WHAT THE EXERCISE ASKS:
Copy out exactly the stretch of the listing below that begins at the line containing "True to Picture (100+) (659, 838)" and ends at the line containing "Women's Leopard Floral", and copy nothing outside it.

DATA FOR THE TASK START

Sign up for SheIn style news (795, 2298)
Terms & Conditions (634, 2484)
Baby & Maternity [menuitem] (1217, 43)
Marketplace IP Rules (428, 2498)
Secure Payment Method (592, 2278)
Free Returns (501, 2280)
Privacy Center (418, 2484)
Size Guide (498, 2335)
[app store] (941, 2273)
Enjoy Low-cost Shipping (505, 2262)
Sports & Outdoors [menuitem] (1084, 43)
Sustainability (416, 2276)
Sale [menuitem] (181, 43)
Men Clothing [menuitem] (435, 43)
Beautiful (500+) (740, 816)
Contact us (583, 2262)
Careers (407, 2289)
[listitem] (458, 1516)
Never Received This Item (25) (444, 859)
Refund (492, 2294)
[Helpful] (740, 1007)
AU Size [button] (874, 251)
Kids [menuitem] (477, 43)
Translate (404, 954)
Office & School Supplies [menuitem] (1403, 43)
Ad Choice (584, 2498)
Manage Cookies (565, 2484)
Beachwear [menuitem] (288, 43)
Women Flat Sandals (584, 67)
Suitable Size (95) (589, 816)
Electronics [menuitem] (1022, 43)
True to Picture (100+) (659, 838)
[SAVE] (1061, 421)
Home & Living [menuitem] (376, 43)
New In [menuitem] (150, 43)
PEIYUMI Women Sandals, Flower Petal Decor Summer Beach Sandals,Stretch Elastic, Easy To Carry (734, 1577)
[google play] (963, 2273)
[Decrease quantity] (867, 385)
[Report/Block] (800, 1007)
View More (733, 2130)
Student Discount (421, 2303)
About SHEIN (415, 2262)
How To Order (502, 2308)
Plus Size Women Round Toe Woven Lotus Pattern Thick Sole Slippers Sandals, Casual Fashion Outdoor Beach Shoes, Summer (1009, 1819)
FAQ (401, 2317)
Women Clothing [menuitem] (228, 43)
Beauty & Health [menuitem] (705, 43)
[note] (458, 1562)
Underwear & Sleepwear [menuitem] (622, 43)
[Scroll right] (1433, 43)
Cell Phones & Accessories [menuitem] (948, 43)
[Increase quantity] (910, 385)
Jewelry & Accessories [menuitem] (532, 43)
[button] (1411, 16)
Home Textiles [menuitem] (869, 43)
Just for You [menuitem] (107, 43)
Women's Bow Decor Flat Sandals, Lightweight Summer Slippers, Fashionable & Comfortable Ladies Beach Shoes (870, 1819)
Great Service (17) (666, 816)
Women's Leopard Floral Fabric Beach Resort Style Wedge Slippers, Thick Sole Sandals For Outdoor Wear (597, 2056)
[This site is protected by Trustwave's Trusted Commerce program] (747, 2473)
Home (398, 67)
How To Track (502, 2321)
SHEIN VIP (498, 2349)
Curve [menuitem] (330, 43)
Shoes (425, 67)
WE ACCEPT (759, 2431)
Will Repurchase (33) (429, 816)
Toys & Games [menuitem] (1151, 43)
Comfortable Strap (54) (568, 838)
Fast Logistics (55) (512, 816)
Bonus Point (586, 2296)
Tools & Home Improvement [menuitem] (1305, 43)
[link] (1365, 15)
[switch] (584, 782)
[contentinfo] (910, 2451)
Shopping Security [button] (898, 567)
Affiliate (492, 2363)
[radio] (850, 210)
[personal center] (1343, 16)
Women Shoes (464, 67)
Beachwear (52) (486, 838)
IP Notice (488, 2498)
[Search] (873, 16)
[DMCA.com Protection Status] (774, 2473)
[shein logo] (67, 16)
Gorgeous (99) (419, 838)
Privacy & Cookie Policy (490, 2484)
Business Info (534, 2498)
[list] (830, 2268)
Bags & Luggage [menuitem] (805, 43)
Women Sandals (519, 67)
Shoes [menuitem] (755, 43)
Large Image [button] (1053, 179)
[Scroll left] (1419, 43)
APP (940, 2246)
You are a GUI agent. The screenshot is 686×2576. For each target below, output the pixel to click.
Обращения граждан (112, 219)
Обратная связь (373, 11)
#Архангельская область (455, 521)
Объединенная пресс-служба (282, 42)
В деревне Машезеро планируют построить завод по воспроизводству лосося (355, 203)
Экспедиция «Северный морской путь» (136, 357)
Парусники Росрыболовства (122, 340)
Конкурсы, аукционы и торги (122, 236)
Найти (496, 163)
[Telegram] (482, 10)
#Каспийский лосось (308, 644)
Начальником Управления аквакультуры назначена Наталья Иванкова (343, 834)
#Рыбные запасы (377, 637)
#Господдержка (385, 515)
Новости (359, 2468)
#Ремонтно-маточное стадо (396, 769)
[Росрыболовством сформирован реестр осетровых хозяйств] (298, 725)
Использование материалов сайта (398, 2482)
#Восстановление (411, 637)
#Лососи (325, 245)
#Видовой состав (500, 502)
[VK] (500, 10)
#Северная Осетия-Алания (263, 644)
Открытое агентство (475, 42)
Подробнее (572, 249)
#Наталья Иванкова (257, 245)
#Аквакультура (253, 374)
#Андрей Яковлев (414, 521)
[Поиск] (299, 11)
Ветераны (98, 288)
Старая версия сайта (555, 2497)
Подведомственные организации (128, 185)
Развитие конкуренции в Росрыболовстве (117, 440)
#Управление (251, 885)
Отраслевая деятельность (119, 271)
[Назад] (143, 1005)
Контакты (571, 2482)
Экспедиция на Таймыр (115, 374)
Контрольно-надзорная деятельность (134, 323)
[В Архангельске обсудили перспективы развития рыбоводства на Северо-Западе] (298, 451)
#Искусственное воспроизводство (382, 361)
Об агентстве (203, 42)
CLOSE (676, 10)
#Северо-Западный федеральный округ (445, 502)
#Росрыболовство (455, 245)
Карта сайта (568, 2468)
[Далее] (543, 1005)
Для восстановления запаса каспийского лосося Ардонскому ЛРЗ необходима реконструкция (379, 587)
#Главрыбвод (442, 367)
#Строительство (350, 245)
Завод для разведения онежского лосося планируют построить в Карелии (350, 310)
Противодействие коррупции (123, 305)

DATA FOR THE TASK END

TASK RESPONSE:
True to Picture (100+) (659, 838)
[SAVE] (1061, 421)
Home & Living [menuitem] (376, 43)
New In [menuitem] (150, 43)
PEIYUMI Women Sandals, Flower Petal Decor Summer Beach Sandals,Stretch Elastic, Easy To Carry (734, 1577)
[google play] (963, 2273)
[Decrease quantity] (867, 385)
[Report/Block] (800, 1007)
View More (733, 2130)
Student Discount (421, 2303)
About SHEIN (415, 2262)
How To Order (502, 2308)
Plus Size Women Round Toe Woven Lotus Pattern Thick Sole Slippers Sandals, Casual Fashion Outdoor Beach Shoes, Summer (1009, 1819)
FAQ (401, 2317)
Women Clothing [menuitem] (228, 43)
Beauty & Health [menuitem] (705, 43)
[note] (458, 1562)
Underwear & Sleepwear [menuitem] (622, 43)
[Scroll right] (1433, 43)
Cell Phones & Accessories [menuitem] (948, 43)
[Increase quantity] (910, 385)
Jewelry & Accessories [menuitem] (532, 43)
[button] (1411, 16)
Home Textiles [menuitem] (869, 43)
Just for You [menuitem] (107, 43)
Women's Bow Decor Flat Sandals, Lightweight Summer Slippers, Fashionable & Comfortable Ladies Beach Shoes (870, 1819)
Great Service (17) (666, 816)
Women's Leopard Floral Fabric Beach Resort Style Wedge Slippers, Thick Sole Sandals For Outdoor Wear (597, 2056)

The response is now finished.